**Task to complete**
Each record, minus any picture, should be returned exactly as written.

= = = =

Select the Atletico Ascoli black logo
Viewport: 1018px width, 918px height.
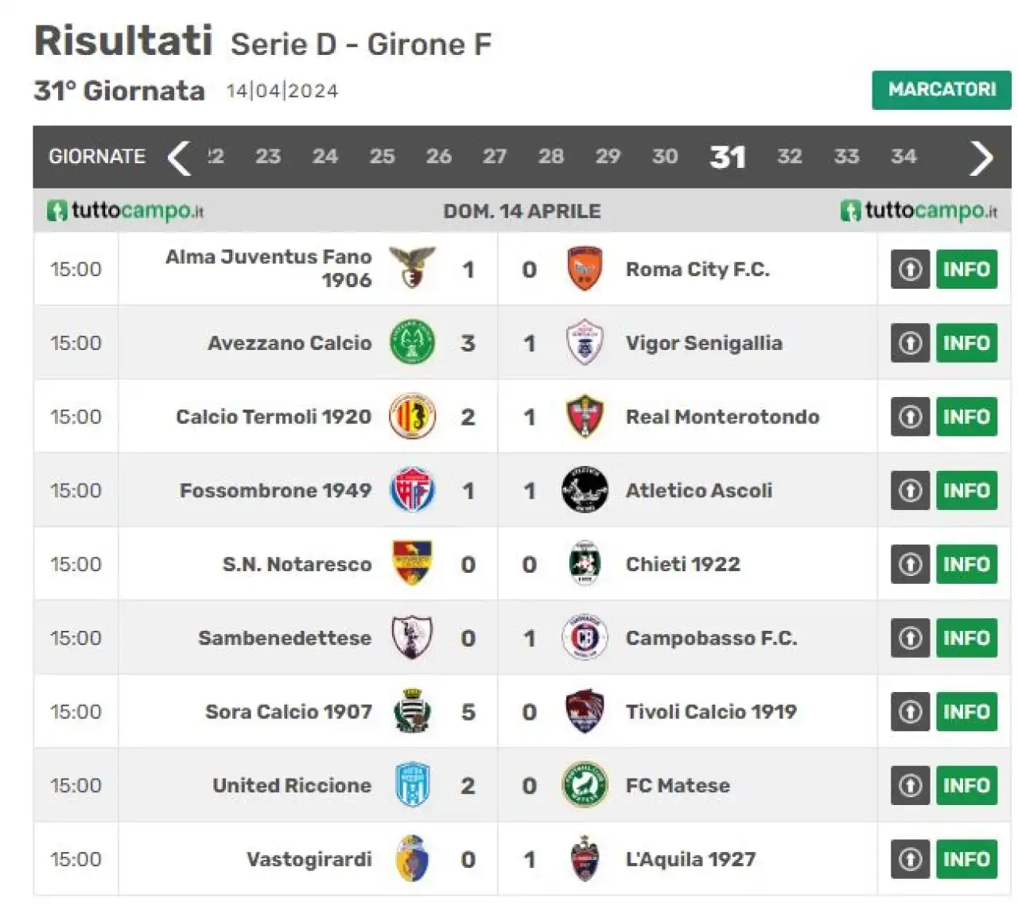(585, 490)
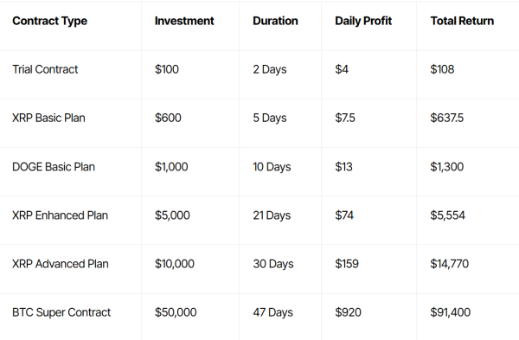Image resolution: width=519 pixels, height=340 pixels.
Task: Click the BTC Super Contract cell
Action: click(x=61, y=312)
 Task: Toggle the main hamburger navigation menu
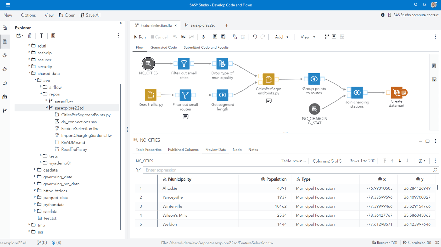click(8, 5)
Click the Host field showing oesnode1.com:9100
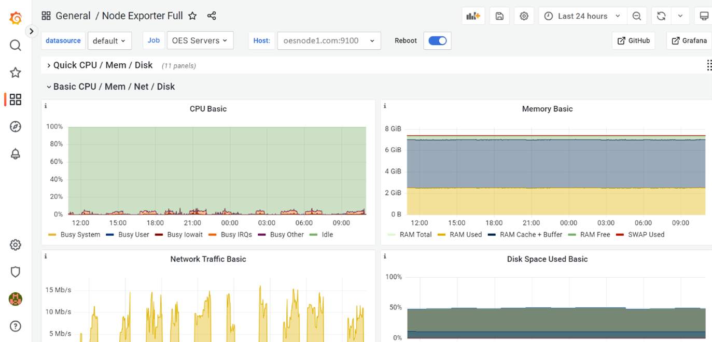The width and height of the screenshot is (712, 342). tap(329, 41)
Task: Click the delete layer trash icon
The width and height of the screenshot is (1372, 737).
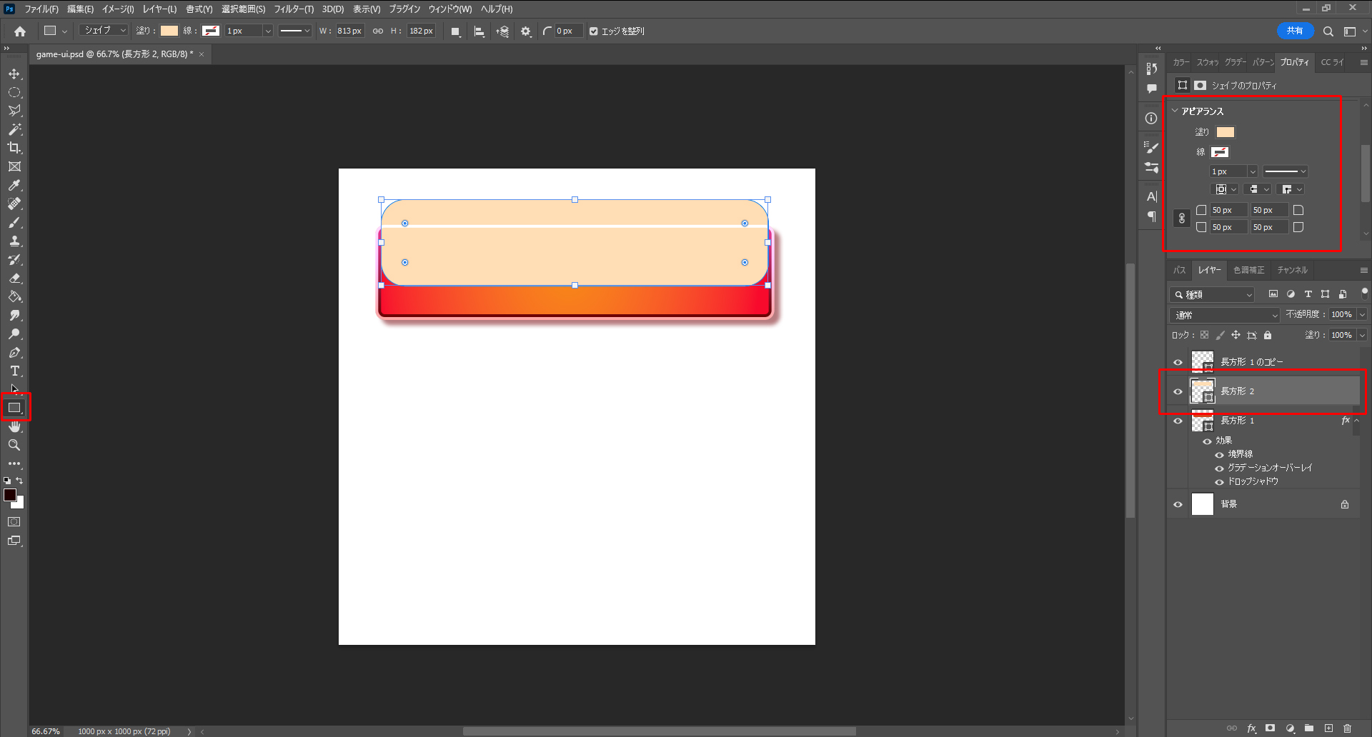Action: [x=1347, y=728]
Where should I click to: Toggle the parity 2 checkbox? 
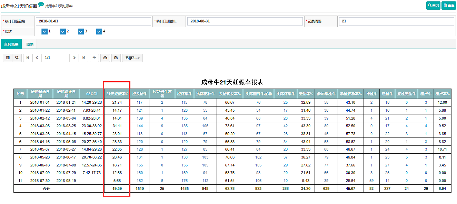click(63, 31)
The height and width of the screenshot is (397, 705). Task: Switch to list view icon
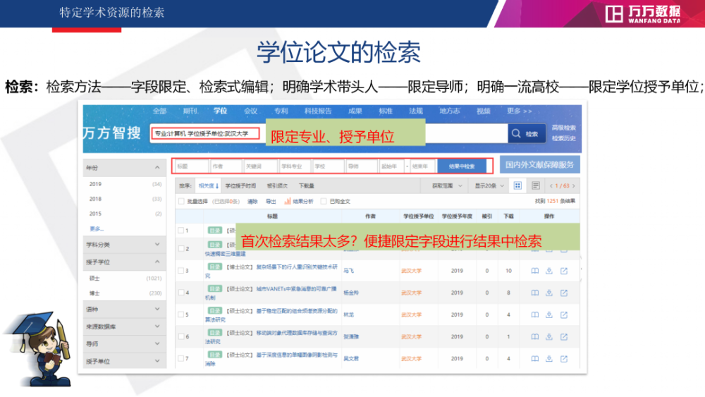[536, 185]
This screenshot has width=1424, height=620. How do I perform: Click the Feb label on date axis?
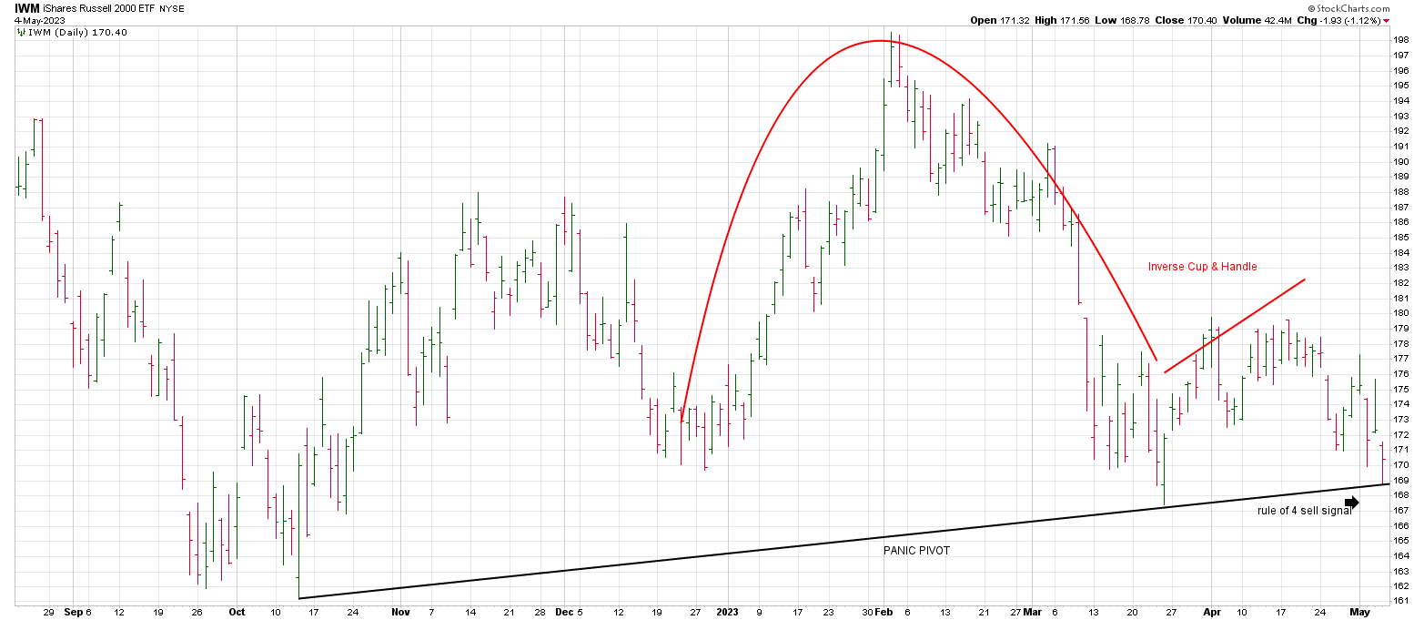coord(884,612)
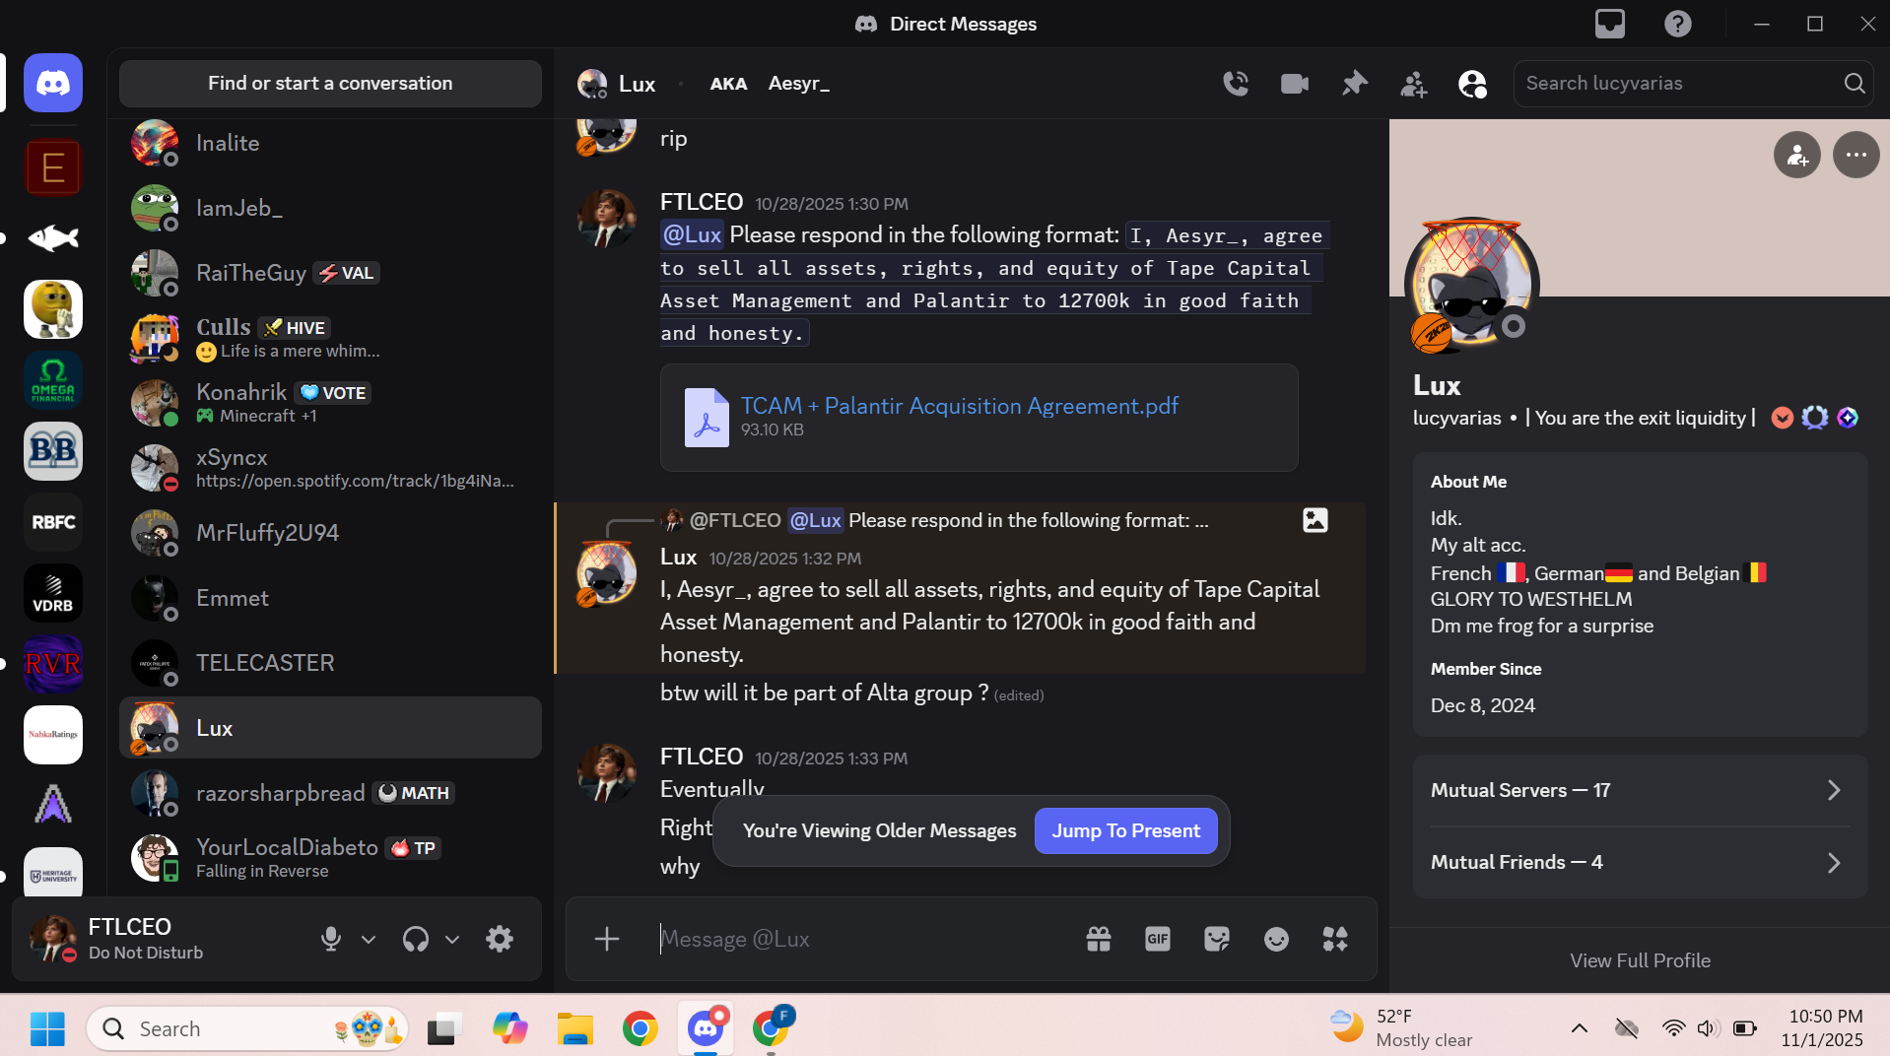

= = = =

**Answer space**
Select the Atletico Ascoli black logo
Viewport: 1018px width, 918px height.
(585, 490)
Image resolution: width=519 pixels, height=340 pixels.
Task: Click the BTC Super Contract cell
Action: click(x=61, y=312)
 Task: Toggle the main hamburger navigation menu
click(8, 5)
Click the Host field showing oesnode1.com:9100
The width and height of the screenshot is (712, 342). tap(329, 41)
Task: Click the delete layer trash icon
The width and height of the screenshot is (1372, 737).
Action: [x=1347, y=728]
Where should I click to: Toggle the parity 2 checkbox? 
click(63, 31)
The height and width of the screenshot is (397, 705). Task: Switch to list view icon
[536, 185]
This screenshot has width=1424, height=620. How do I perform: Click the Feb label on date axis?
coord(884,612)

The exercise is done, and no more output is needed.